グラクソ・スミスクラインは2015年、スイス・ノバルティスとの事業交換でがん領域の製品群を譲渡したものの、19年1月に約5500億円で米テサロを買収。PARP阻害薬niraparib(Zejula)や抗PD-1抗体のdostarlimab(TSR042)などを獲得し、この領域に本格的に再参入しました。niraparibは卵巣がんの維持療法などでP3試験を行っています。

 

BCMAを標的とするADC(抗体薬物複合体)のGSK2857916は、多発性骨髄腫を対象にピボタル試験が進行中です。19年第2四半期(4~6月)に承認申請を予定しています。

 

NY-ESO-1 TCR-T細胞療法のGSK3377794は、サルコーマなどを対象にP2試験を実施中。抗ICOS抗体GSK3359609や抗OX40抗体GSK3174998などもP2試験を行っており、がん免疫療法を中心に開発を進めています。

 

19年2月には、独メルクと新たながん免疫療法薬M7824の共同開発・商品化で提携。M7824はPD-L1とTGFβを同時に阻害する融合タンパク質で、非小細胞肺がんでP2試験を進行中です。

 

米ジョンソン&ジョンソン

CancerPipeline2_JNJ1904

 

アンドロゲン受容体シグナル伝達阻害薬アパルタミド(アーリーダ)は18年2月、非転移性の去勢抵抗性前立腺がんを対象に米国と欧州で承認済み。日本でも今年3月に承認を取得しました。
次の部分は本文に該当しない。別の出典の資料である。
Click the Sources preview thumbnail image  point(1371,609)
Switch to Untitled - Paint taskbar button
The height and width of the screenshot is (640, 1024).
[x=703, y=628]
単剤で適応拡大に向けた開発が進むほか、CYP17阻害薬アビラテロン(ザイティガ)との併用療法でもP3試験を実施中です。

 

多発性骨髄腫治療薬の抗CD38抗体ダラツムマブ(ダラザレックス)は、造血幹細胞移植への適応がある患者に対するフロントライン治療などでP3試験が進行中。米アッヴィ傘下のファーマサイクリックスと共同開発するBTK阻害薬イブルチニブ(イムブルビカ)は、慢性リンパ性白血病の適応で米国と欧州で18年に申請しました。マントル細胞リンパ腫などでも開発の最終段階に入っています。日本ではB細胞リンパ腫を対象とするP2/3試験が進行中です。

 

FGFRI阻害薬erdafitinibは尿路上皮がんを対象に米国で申請中です。